* Given problem:
Please rewrite the lines of the items below as a Markdown table with the columns Row and Line, numbering each line and skipping blank ones. Leave out the pictures.

* Exercise data:
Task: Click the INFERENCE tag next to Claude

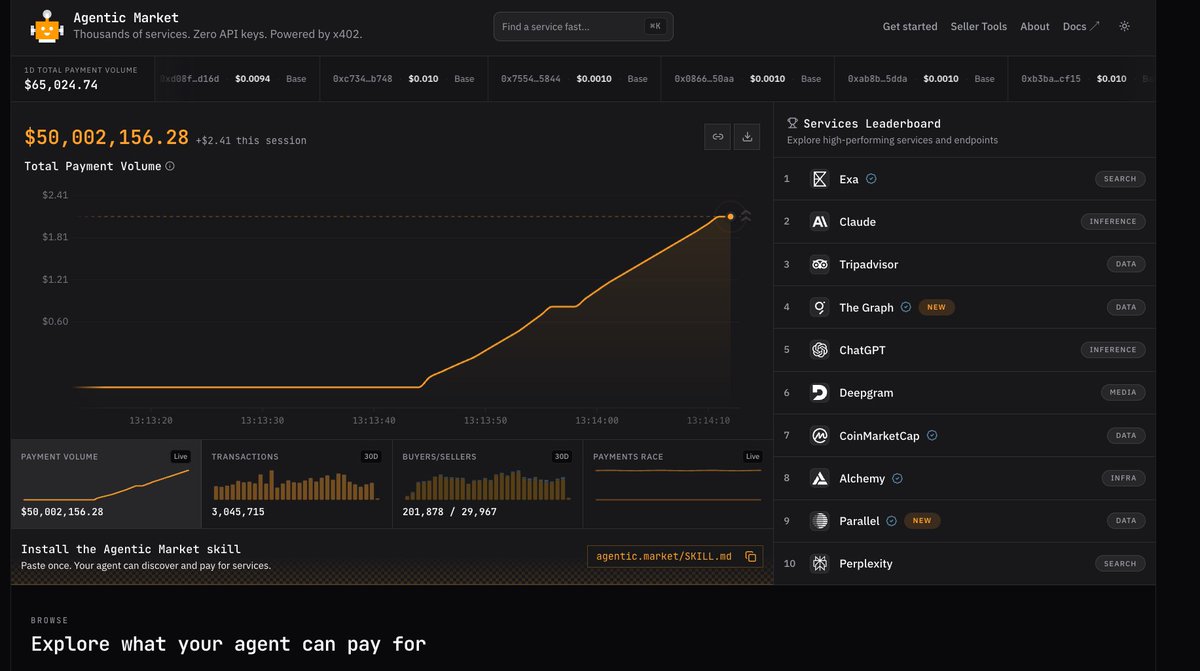Action: (x=1113, y=221)
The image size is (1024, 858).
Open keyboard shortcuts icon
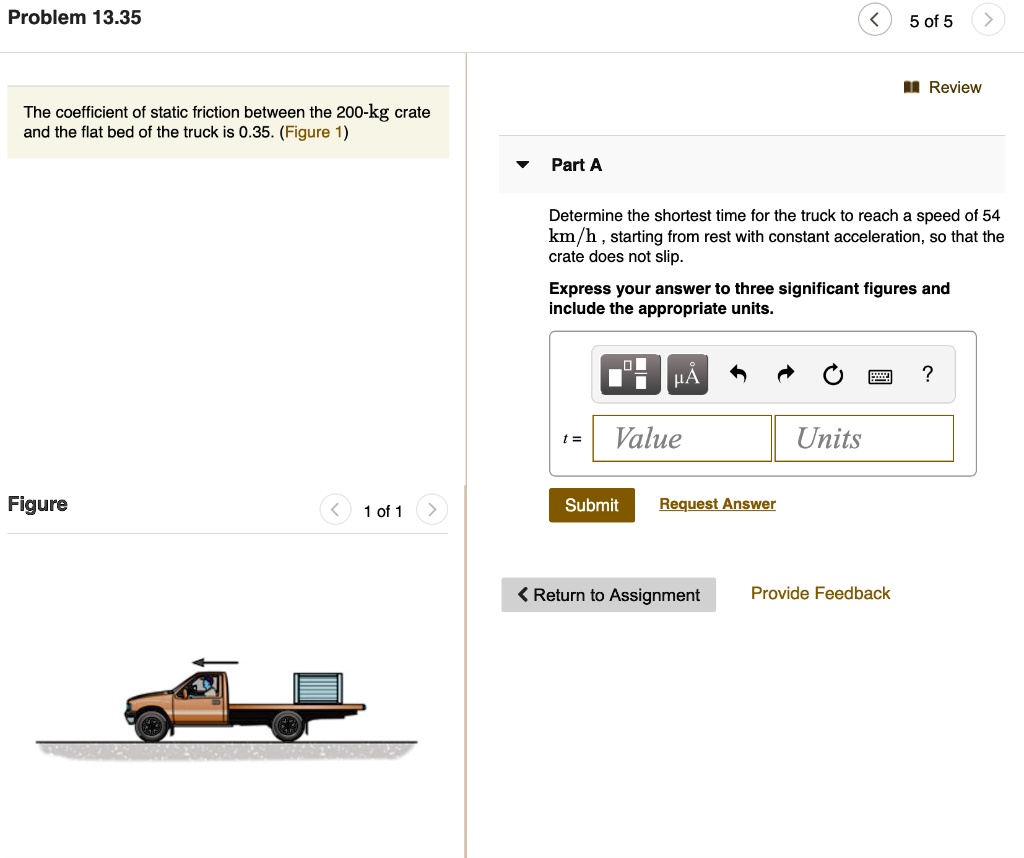(880, 376)
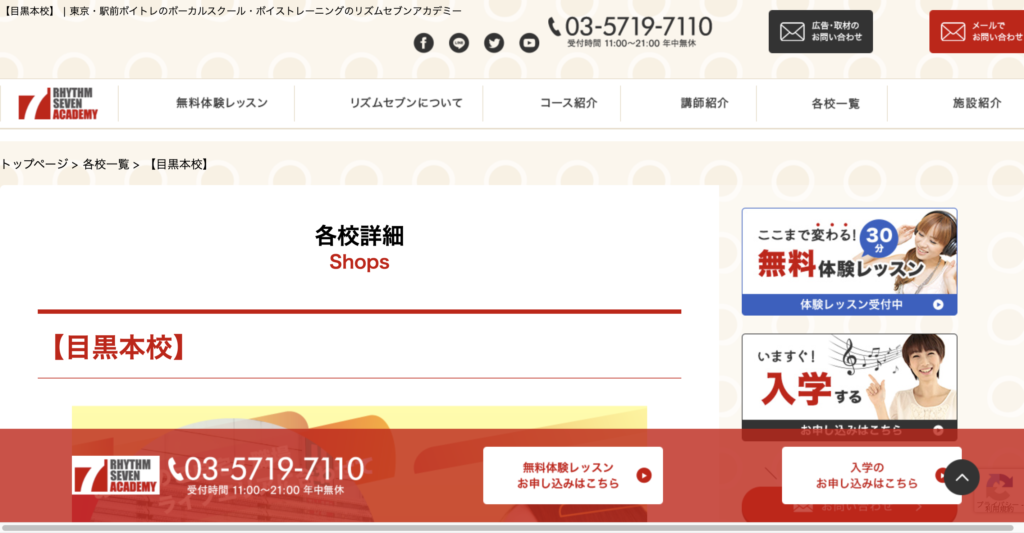
Task: Select コース紹介 in the navigation bar
Action: (x=568, y=103)
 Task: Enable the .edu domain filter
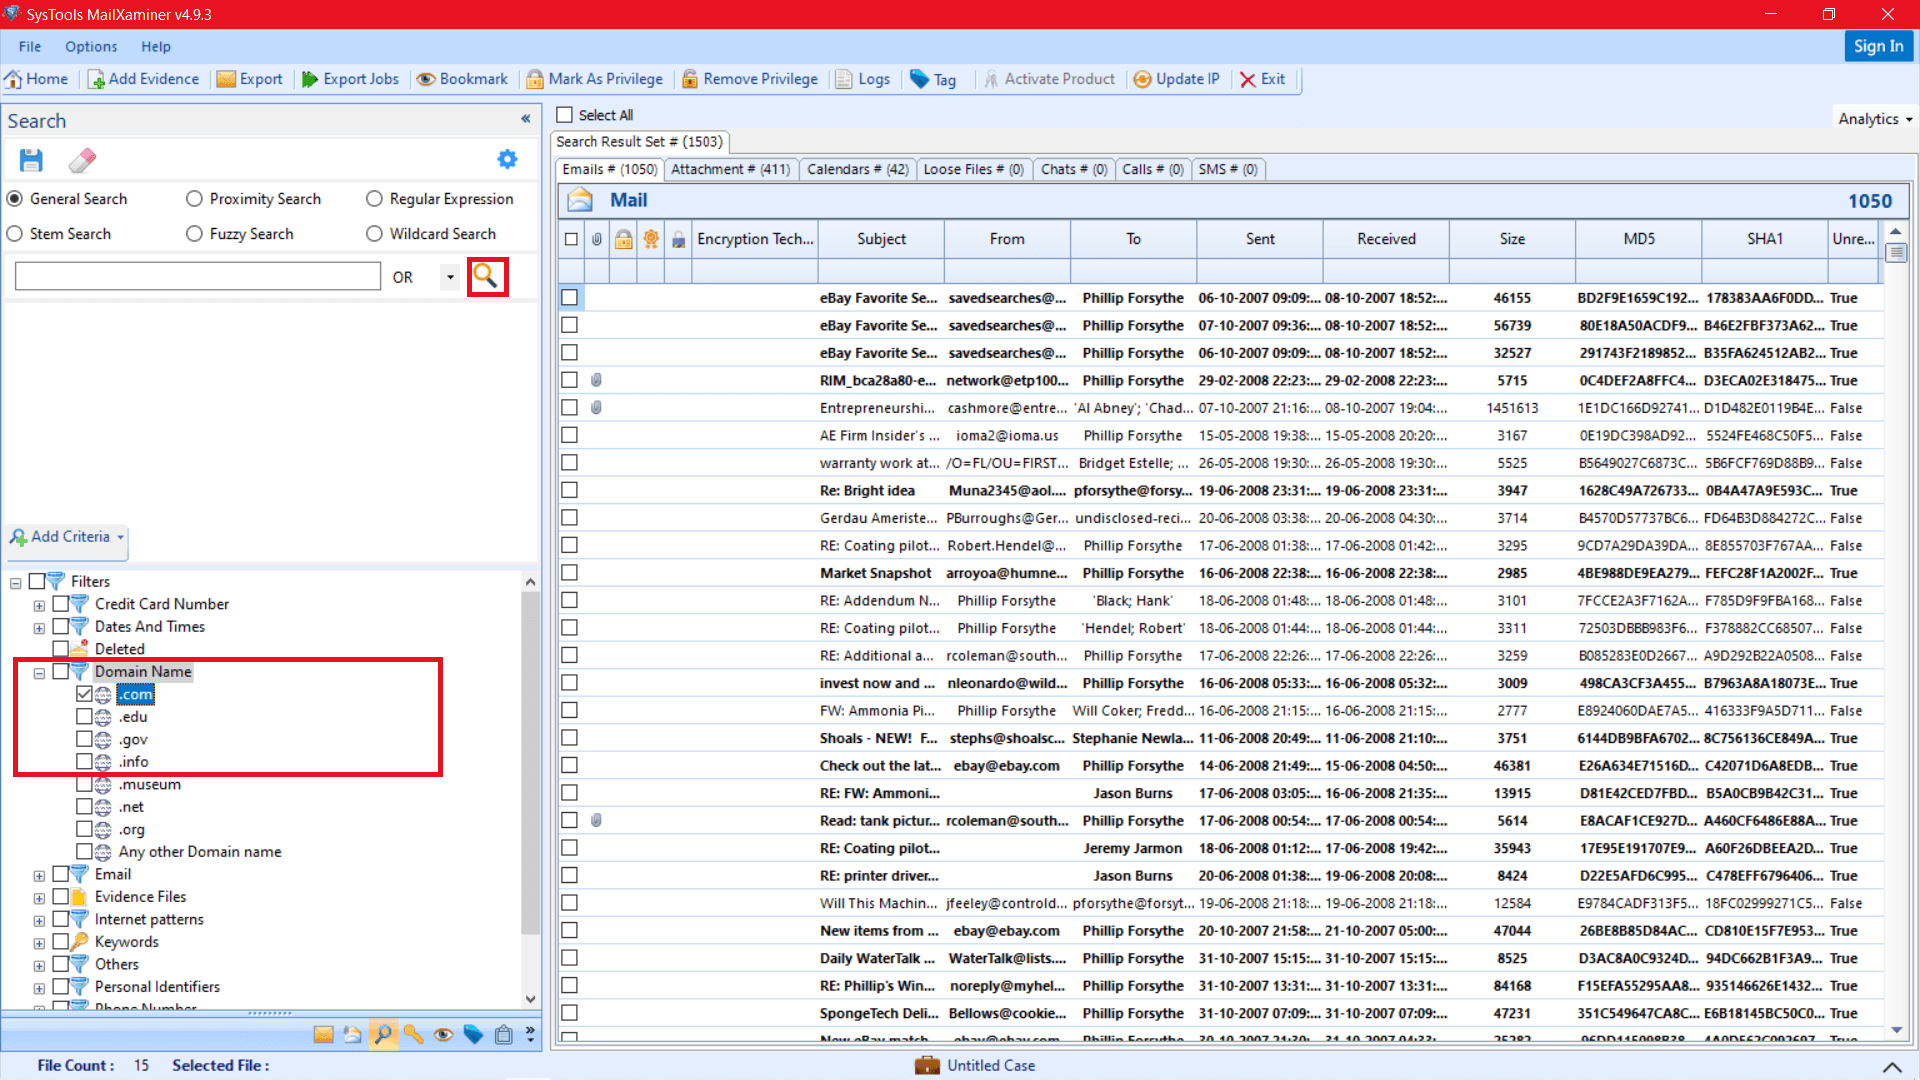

* Final result:
| Row | Line |
|---|---|
| 1 | Task: Click the INFERENCE tag next to Claude |
| 2 | Action: (x=1113, y=221) |
| 3 | The image size is (1024, 858). |
| 4 | Open keyboard shortcuts icon |
| 5 | (880, 376) |
| 6 | Task: Select コース紹介 in the navigation bar |
| 7 | Action: (x=568, y=103) |
| 8 |  Task: Enable the .edu domain filter |